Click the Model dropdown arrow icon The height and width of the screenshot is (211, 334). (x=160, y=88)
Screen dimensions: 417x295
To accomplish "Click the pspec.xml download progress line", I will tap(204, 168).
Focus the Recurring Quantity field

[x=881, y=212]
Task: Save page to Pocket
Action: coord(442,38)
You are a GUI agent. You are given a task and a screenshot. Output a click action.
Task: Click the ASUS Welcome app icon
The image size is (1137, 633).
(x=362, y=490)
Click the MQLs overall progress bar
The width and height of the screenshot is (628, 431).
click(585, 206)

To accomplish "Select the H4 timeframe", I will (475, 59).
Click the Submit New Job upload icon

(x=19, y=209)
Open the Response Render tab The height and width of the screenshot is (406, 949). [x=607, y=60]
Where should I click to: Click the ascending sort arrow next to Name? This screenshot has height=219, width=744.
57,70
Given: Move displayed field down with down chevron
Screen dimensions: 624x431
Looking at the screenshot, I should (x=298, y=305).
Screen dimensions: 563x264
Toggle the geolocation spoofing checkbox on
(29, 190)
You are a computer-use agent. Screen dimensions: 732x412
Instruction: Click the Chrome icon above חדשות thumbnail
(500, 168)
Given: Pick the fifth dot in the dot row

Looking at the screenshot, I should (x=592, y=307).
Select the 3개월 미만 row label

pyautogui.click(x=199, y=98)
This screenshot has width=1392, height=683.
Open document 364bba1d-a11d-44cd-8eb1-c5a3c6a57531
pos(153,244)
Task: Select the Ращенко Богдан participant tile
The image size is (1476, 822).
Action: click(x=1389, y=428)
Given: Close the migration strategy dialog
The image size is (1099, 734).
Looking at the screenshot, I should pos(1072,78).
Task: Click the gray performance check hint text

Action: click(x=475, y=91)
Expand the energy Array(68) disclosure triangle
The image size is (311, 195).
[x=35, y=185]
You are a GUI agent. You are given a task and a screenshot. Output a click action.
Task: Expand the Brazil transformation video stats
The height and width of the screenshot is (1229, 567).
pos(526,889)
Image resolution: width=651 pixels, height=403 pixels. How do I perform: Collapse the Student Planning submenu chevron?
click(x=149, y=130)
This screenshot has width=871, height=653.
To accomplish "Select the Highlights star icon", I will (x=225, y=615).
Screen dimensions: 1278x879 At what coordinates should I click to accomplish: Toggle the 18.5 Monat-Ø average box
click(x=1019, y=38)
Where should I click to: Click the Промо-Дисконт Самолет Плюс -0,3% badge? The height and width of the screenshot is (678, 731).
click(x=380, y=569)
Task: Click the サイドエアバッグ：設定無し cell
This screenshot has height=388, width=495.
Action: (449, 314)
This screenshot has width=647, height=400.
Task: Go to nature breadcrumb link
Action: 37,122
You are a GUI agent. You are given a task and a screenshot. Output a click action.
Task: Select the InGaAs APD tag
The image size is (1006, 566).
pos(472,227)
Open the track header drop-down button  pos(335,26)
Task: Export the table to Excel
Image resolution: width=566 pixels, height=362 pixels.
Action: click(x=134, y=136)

★ ★ ★ ★ ★

Exercise requirements: An exact copy of the lines above, from the one containing "Open document 364bba1d-a11d-44cd-8eb1-c5a3c6a57531" through the one containing "Expand the energy", is the whole of the answer.

Result for this exercise:
Open document 364bba1d-a11d-44cd-8eb1-c5a3c6a57531
pos(153,244)
Task: Select the Ращенко Богдан participant tile
The image size is (1476, 822).
Action: click(x=1389, y=428)
Given: Close the migration strategy dialog
The image size is (1099, 734).
Looking at the screenshot, I should pos(1072,78).
Task: Click the gray performance check hint text

Action: click(x=475, y=91)
Expand the energy Array(68) disclosure triangle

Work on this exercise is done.